Coraz więcej firm stawia na grupę zakupową jako model współpracy, który pozwala, w porównaniu do franczyzy, w większym stopniu zachować kupcom niezależność, a także umożliwia zmniejszenie wydatków.
Prowadzenie własnego biznesu staje się coraz trudniejsze ze względu na pojawiające się wszędzie dyskonty czy sklepy wielko-powierzchniowe. Pojedynczy sklep nie ma szans w starciu z sieciówkami oferującymi towary w podobnej cenie, które wygrywają ogromnymi nakładami na marketing. Dodatkowo nie jest on w stanie wynegocjować niższych cen i lepszych warunków u dostawców, jak jego znacznie więksi konkurenci.
W tym miejscu pojawia się opcja prowadzenia interesu w modelu grupy zakupowej. Właściciele sklepów decydujący się na taką współpracę mogą liczyć na uzyskanie konkurencyjnych cen produktów w porównaniu do innych podmiotów, dzięki czemu wzrasta ich konkurencyjność na rynku, a także potencjał zakupowy. Ponadto zwiększa się ich zysk dzięki mniejszym cenom zakupu, jak również dostępny asortyment w niskich cenach.
Grupy zakupowe można podzielić na dwa rodzaje: ogólnopolskie i regionalne. Do pierwszej przystąpić mogą sklepy z całego kraju, dzięki czemu uzyskują one rabat sięgający nawet kilkunastu procent. Z kolei druga grupa współpracuje z partnerami tylko z wybranych regionów, gdzie korzyści sięgają 5-8 procent. Właściciel sklepu, decydując się na taką współpracę, zobowiązuję się do zakupu całego towaru u danego dostawcy lub przynajmniej jego części.
W porównaniu do sieci franczyzowej, gdzie franczyzobiorca jest pod stałą kontrolą ze strony sieci, właściciele sklepów w grupie zakupowej zachowują dużo większą niezależność. Franczyzodawca sprawdza bowiem pochodzenie towaru i osiągane przez sklep dochody, a także narzuca czas działania sklepu oraz wymaga dostosowania wizualizacji zewnętrznej i wewnętrznej do obowiązujących wytycznych sieci.
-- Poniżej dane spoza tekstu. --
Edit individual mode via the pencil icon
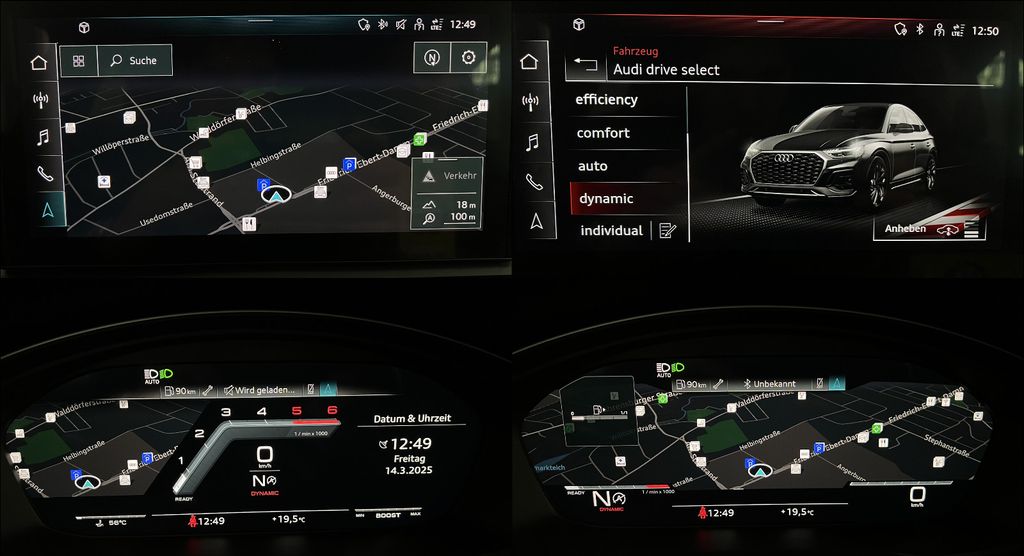click(668, 231)
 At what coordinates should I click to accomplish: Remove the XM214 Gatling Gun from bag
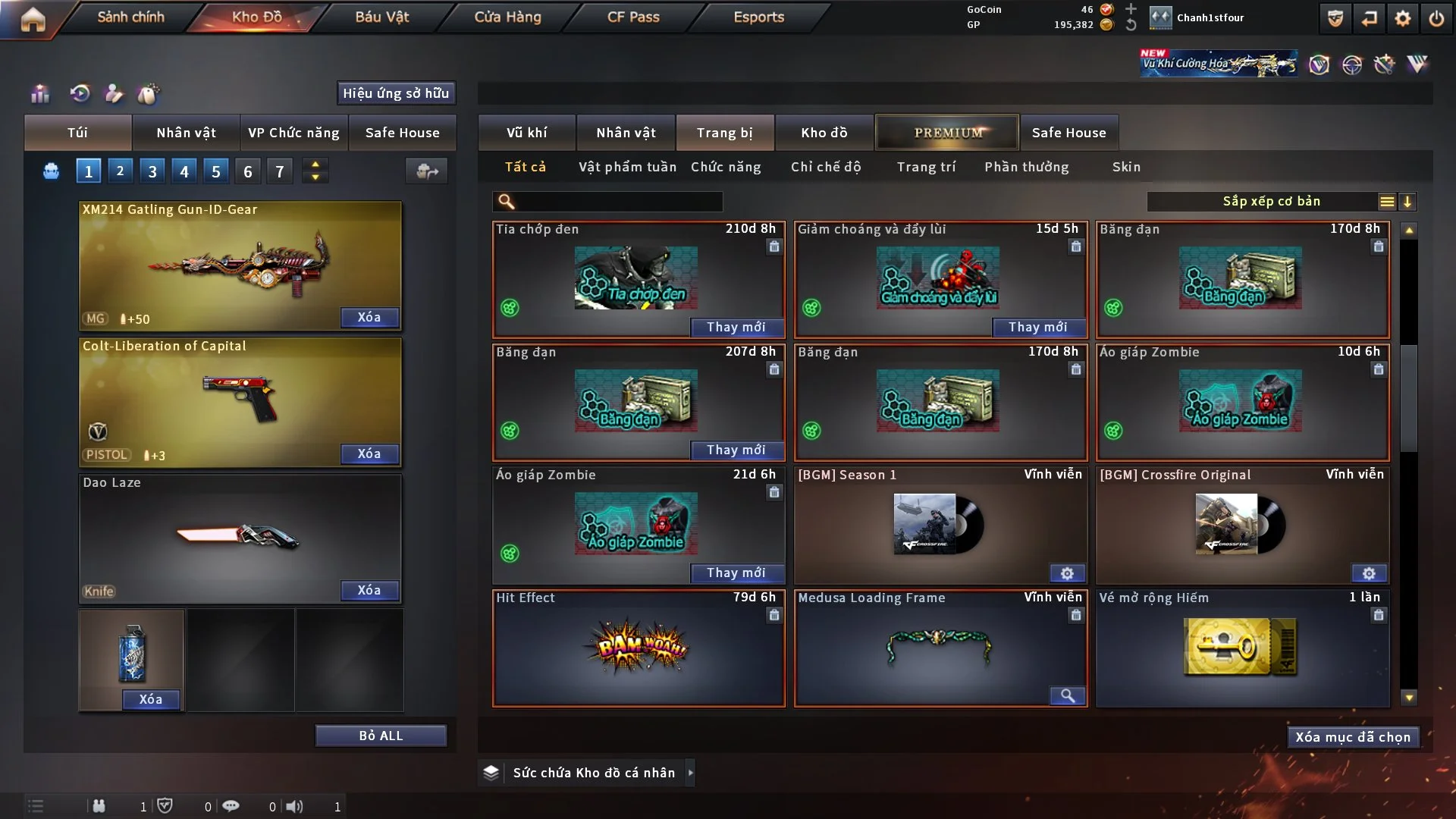coord(369,317)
Zmiany wiążą się nie tylko z wywieszeniem nowego logo i obrandowaniem wejścia do lokalu. Właściciel zobowiązuje się również do przebudowy wnętrza i wyposażenia go zgodnie z wytycznymi franczyzodawcy. Ponadto sklepy muszą wnosić opłaty za możliwość działania w sieci i korzystanie z know-how. Dodatkowo samodzielne sklep nie jest w stanie zaistnieć z reklamą dla szerokiego grona odbiorców, o reklamie
w mediach ogólnopolskich takich jak telewizja czy radio nie wspominając.
Nie zapominajmy jednak, że wejście w szeregi grupy wymaga spełnienia kilku warunków, podobnie jak w sieci franczyzowej. Po pierwsze sklep musi być w dobrej kondycji finansowej. Drugim wymogiem jest określona powierzchnia sklepu i wielkość realizowanych obrotów. W zamian sklep otrzymuje asortyment najwyższej jakości w konkurencyjnej cenie, a także wszelką pomoc w kwestiach logistycznych, a co najważniejsze, marketingowych.
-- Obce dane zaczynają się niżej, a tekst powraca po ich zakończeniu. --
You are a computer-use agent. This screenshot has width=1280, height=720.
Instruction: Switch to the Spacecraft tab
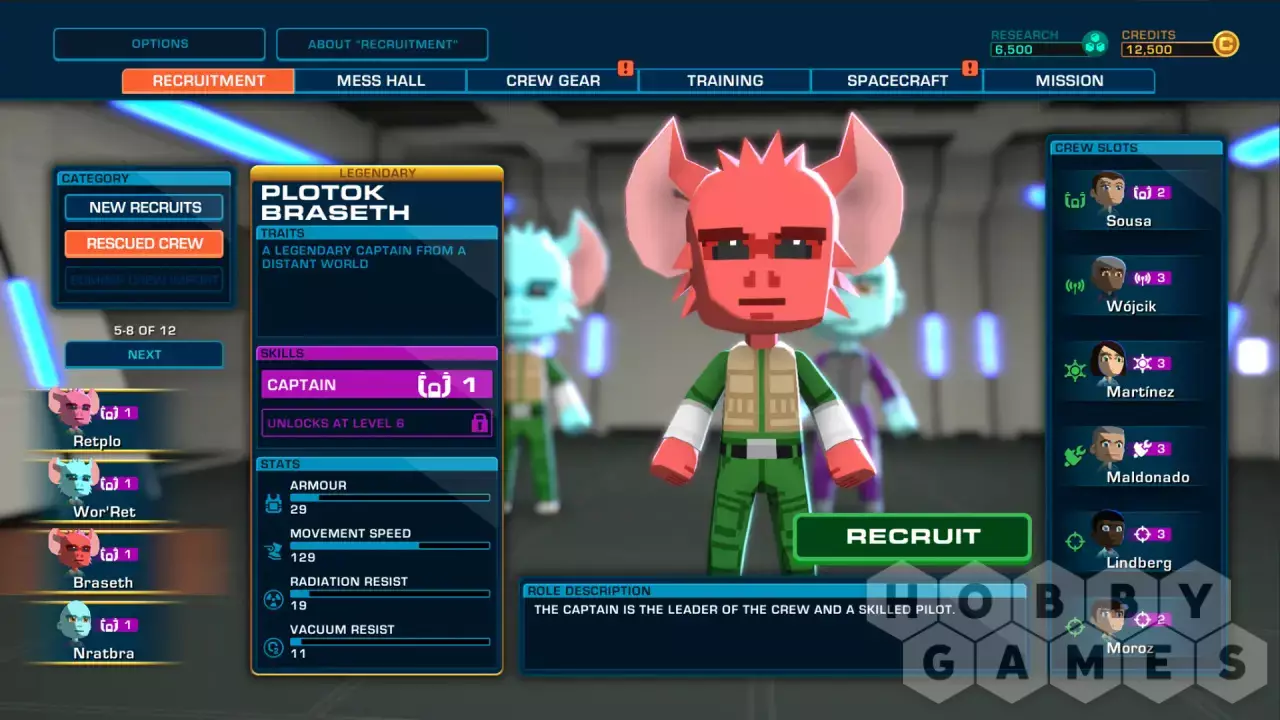click(x=897, y=81)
Jak permanentnie budować swoją pozycję na rynku w modelu grupy zakupowej pokazuje firma Max Elektro. Funkcjonuje ona na zasadzie hurtowni ze sprzętem AGD/RTV/IT, która ze swoim sprzętem dociera już do ponad 300 sklepów na terenie całej Polski, głównie w mniejszych ośrodkach. Firma w swoich działaniach stawia na relacje partnerskie, co stało się kluczem do sukcesu przedsiębiorstwa. Max Elektro dostarcza sklepom produkty znanych marek w atrakcyjnych cenach, oferując im ponadto branding lokalu, a także reklamę sieci, do której od tej pory należą. Właściciele sklepów decydujący się na współpracę w ramach grupy zakupowej cenią sobie przede wszystkim niezależność oraz możliwość wspólnej reklamy.
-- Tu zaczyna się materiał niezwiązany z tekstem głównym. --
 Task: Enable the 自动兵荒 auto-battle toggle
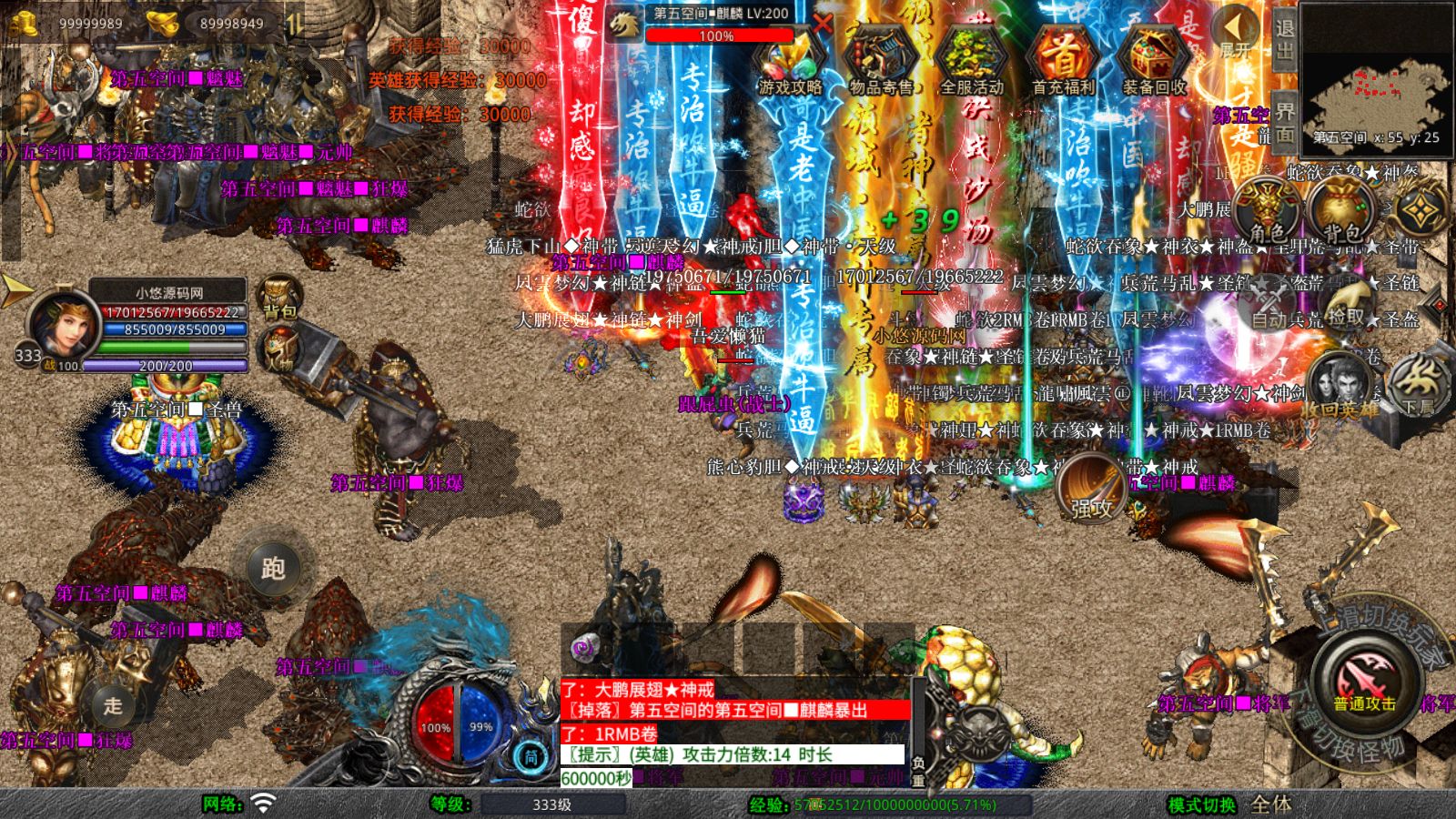click(x=1264, y=318)
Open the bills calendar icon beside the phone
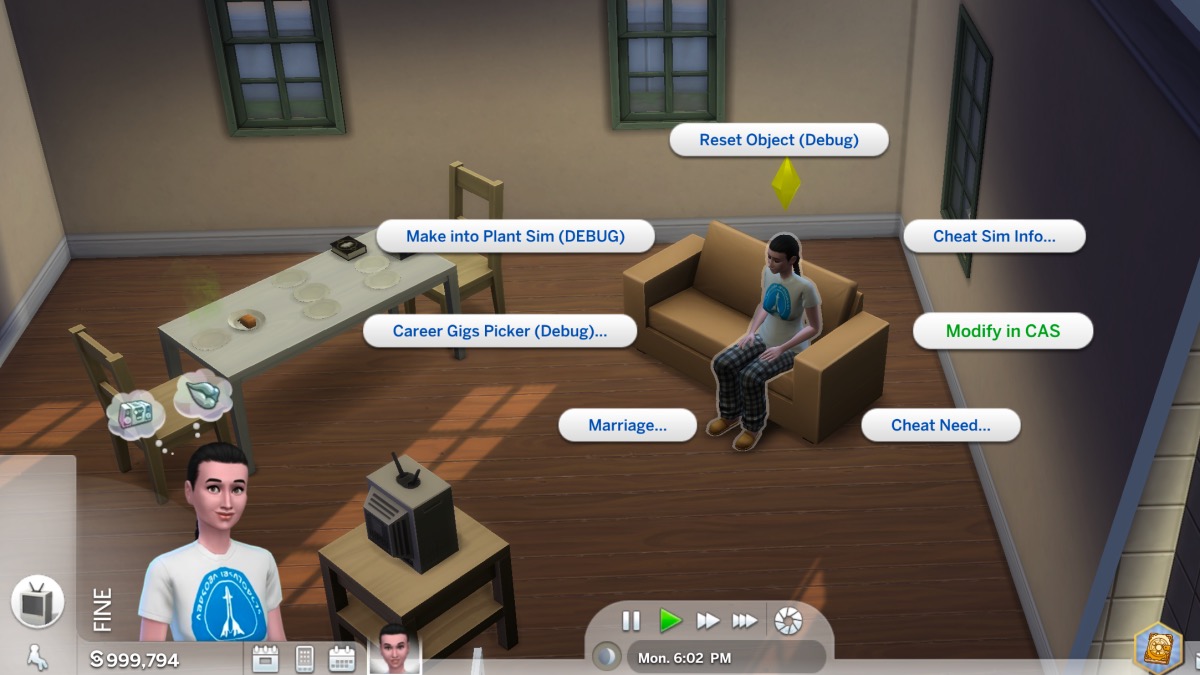 pyautogui.click(x=265, y=659)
Wspomniana niezależność jest o tyle ważna, bowiem zdecydowaną większość sklepów stanowią wielopokoleniowe biznesy rodzinne. Sama firma Max Elektro jest takim biznesem, dlatego też nigdy nie narzuca sklepom, które dołączyły do modelu grupy zakupowej, zmian w ich strukturze własnościowej. Są one od lat dobrze rozpoznawane i kojarzone wśród lokalnej społeczności, podobnie jak sami właściciele, którzy cieszą się niemałą sympatią.
Grupa zakupowa to przykład współpracy, dzięki której mniejsze sklepy mogą rywalizować z dużymi sieciami zarówno polskimi, jak i zagranicznymi. Ma większe szanse by osiągnąć sukces na rynku lokalnym, gdzie często duzi gracze nie docierają. Świadomi właściciele, posiadający sklepy o wysokim potencjale rozwoju, dają podstawy do uruchomienia dużej sieci z perspektywami na przyszłość.